EXERCISE MATERIALS START

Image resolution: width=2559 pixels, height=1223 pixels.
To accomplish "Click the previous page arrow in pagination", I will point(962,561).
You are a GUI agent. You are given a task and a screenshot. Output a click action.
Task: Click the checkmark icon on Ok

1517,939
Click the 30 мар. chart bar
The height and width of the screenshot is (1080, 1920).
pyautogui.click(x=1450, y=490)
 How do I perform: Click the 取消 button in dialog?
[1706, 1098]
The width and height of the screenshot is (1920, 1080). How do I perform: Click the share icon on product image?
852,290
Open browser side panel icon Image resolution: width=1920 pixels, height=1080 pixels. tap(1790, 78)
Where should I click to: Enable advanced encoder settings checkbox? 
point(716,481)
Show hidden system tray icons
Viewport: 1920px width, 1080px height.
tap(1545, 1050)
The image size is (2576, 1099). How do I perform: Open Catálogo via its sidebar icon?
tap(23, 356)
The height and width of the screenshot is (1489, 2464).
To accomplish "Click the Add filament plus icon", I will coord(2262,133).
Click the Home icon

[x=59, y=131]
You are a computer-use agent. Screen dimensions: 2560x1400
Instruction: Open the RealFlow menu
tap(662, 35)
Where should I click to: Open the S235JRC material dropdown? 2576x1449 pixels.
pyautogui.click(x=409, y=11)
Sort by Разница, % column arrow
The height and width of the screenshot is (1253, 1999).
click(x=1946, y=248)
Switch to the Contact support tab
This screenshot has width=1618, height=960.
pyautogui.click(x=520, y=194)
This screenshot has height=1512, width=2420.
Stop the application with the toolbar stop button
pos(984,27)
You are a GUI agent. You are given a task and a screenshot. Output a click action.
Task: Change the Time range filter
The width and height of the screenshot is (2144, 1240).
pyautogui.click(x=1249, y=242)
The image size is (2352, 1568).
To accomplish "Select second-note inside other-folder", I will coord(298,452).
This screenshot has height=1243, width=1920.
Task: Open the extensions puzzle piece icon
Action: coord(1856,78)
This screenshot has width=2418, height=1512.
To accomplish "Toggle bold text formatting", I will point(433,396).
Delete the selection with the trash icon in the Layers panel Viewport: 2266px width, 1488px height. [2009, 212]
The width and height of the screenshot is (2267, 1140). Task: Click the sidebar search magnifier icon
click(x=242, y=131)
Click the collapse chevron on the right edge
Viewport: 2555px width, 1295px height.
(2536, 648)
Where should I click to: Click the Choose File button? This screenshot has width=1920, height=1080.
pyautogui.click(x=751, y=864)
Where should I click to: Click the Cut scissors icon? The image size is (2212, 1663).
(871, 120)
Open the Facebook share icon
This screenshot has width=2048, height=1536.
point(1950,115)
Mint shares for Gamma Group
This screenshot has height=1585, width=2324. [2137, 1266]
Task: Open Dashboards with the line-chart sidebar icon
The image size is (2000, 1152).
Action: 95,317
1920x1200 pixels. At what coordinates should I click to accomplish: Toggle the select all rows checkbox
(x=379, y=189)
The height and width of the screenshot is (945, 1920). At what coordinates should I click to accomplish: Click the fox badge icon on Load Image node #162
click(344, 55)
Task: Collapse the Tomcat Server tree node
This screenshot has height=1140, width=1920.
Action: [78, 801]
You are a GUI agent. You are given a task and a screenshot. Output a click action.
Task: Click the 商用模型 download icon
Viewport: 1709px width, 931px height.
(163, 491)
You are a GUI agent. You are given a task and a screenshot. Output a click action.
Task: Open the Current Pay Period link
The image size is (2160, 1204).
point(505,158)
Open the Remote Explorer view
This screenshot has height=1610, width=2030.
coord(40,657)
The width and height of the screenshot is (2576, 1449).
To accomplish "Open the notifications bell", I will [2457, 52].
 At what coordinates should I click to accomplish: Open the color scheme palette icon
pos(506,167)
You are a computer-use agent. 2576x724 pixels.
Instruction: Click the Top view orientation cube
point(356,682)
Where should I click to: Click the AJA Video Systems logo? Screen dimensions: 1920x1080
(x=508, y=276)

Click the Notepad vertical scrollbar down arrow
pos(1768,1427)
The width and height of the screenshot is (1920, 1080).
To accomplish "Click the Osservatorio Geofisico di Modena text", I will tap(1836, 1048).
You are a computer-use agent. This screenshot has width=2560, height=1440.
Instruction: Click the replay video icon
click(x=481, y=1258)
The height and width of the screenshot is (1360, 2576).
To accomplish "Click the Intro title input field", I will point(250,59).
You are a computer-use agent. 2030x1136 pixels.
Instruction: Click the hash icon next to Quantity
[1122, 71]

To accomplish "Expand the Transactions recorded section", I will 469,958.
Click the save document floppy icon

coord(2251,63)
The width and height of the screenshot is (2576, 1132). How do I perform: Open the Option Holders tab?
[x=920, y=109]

EXERCISE MATERIALS END

Transcribe all of the entries without alteration.

▶ [RESULT OF THE TASK]
Image resolution: width=2559 pixels, height=1223 pixels.
To accomplish "Click the previous page arrow in pagination", I will point(962,561).
You are a GUI agent. You are given a task and a screenshot. Output a click action.
Task: Click the checkmark icon on Ok

1517,939
Click the 30 мар. chart bar
The height and width of the screenshot is (1080, 1920).
pyautogui.click(x=1450, y=490)
 How do I perform: Click the 取消 button in dialog?
[1706, 1098]
The width and height of the screenshot is (1920, 1080). How do I perform: Click the share icon on product image?
852,290
Open browser side panel icon Image resolution: width=1920 pixels, height=1080 pixels. tap(1790, 78)
Where should I click to: Enable advanced encoder settings checkbox? 
point(716,481)
Show hidden system tray icons
Viewport: 1920px width, 1080px height.
tap(1545, 1050)
The image size is (2576, 1099). How do I perform: Open Catálogo via its sidebar icon?
tap(23, 356)
The height and width of the screenshot is (1489, 2464).
To accomplish "Click the Add filament plus icon", I will coord(2262,133).
Click the Home icon

[x=59, y=131]
You are a computer-use agent. Screen dimensions: 2560x1400
Instruction: Open the RealFlow menu
tap(662, 35)
Where should I click to: Open the S235JRC material dropdown? 2576x1449 pixels.
pyautogui.click(x=409, y=11)
Sort by Разница, % column arrow
The height and width of the screenshot is (1253, 1999).
click(x=1946, y=248)
Switch to the Contact support tab
This screenshot has width=1618, height=960.
pyautogui.click(x=520, y=194)
This screenshot has height=1512, width=2420.
Stop the application with the toolbar stop button
pos(984,27)
You are a GUI agent. You are given a task and a screenshot. Output a click action.
Task: Change the Time range filter
The width and height of the screenshot is (2144, 1240).
pyautogui.click(x=1249, y=242)
The image size is (2352, 1568).
To accomplish "Select second-note inside other-folder", I will coord(298,452).
This screenshot has height=1243, width=1920.
Task: Open the extensions puzzle piece icon
Action: coord(1856,78)
This screenshot has width=2418, height=1512.
To accomplish "Toggle bold text formatting", I will point(433,396).
Delete the selection with the trash icon in the Layers panel Viewport: 2266px width, 1488px height. [2009, 212]
The width and height of the screenshot is (2267, 1140). Task: Click the sidebar search magnifier icon
click(x=242, y=131)
Click the collapse chevron on the right edge
Viewport: 2555px width, 1295px height.
(2536, 648)
Where should I click to: Click the Choose File button? This screenshot has width=1920, height=1080.
pyautogui.click(x=751, y=864)
Where should I click to: Click the Cut scissors icon? The image size is (2212, 1663).
(871, 120)
Open the Facebook share icon
This screenshot has width=2048, height=1536.
point(1950,115)
Mint shares for Gamma Group
This screenshot has height=1585, width=2324. [2137, 1266]
Task: Open Dashboards with the line-chart sidebar icon
The image size is (2000, 1152).
Action: 95,317
1920x1200 pixels. At what coordinates should I click to accomplish: Toggle the select all rows checkbox
(x=379, y=189)
The height and width of the screenshot is (945, 1920). At what coordinates should I click to accomplish: Click the fox badge icon on Load Image node #162
click(344, 55)
Task: Collapse the Tomcat Server tree node
This screenshot has height=1140, width=1920.
Action: [78, 801]
You are a GUI agent. You are given a task and a screenshot. Output a click action.
Task: Click the 商用模型 download icon
Viewport: 1709px width, 931px height.
(163, 491)
You are a GUI agent. You are given a task and a screenshot. Output a click action.
Task: Open the Current Pay Period link
The image size is (2160, 1204).
point(505,158)
Open the Remote Explorer view
This screenshot has height=1610, width=2030.
coord(40,657)
The width and height of the screenshot is (2576, 1449).
To accomplish "Open the notifications bell", I will [2457, 52].
 At what coordinates should I click to accomplish: Open the color scheme palette icon
pos(506,167)
You are a computer-use agent. 2576x724 pixels.
Instruction: Click the Top view orientation cube
point(356,682)
Where should I click to: Click the AJA Video Systems logo? Screen dimensions: 1920x1080
(x=508, y=276)

Click the Notepad vertical scrollbar down arrow
pos(1768,1427)
The width and height of the screenshot is (1920, 1080).
To accomplish "Click the Osservatorio Geofisico di Modena text", I will tap(1836, 1048).
You are a computer-use agent. This screenshot has width=2560, height=1440.
Instruction: Click the replay video icon
click(x=481, y=1258)
The height and width of the screenshot is (1360, 2576).
To accomplish "Click the Intro title input field", I will point(250,59).
You are a computer-use agent. 2030x1136 pixels.
Instruction: Click the hash icon next to Quantity
[1122, 71]

To accomplish "Expand the Transactions recorded section", I will 469,958.
Click the save document floppy icon

coord(2251,63)
The width and height of the screenshot is (2576, 1132). How do I perform: Open the Option Holders tab?
[x=920, y=109]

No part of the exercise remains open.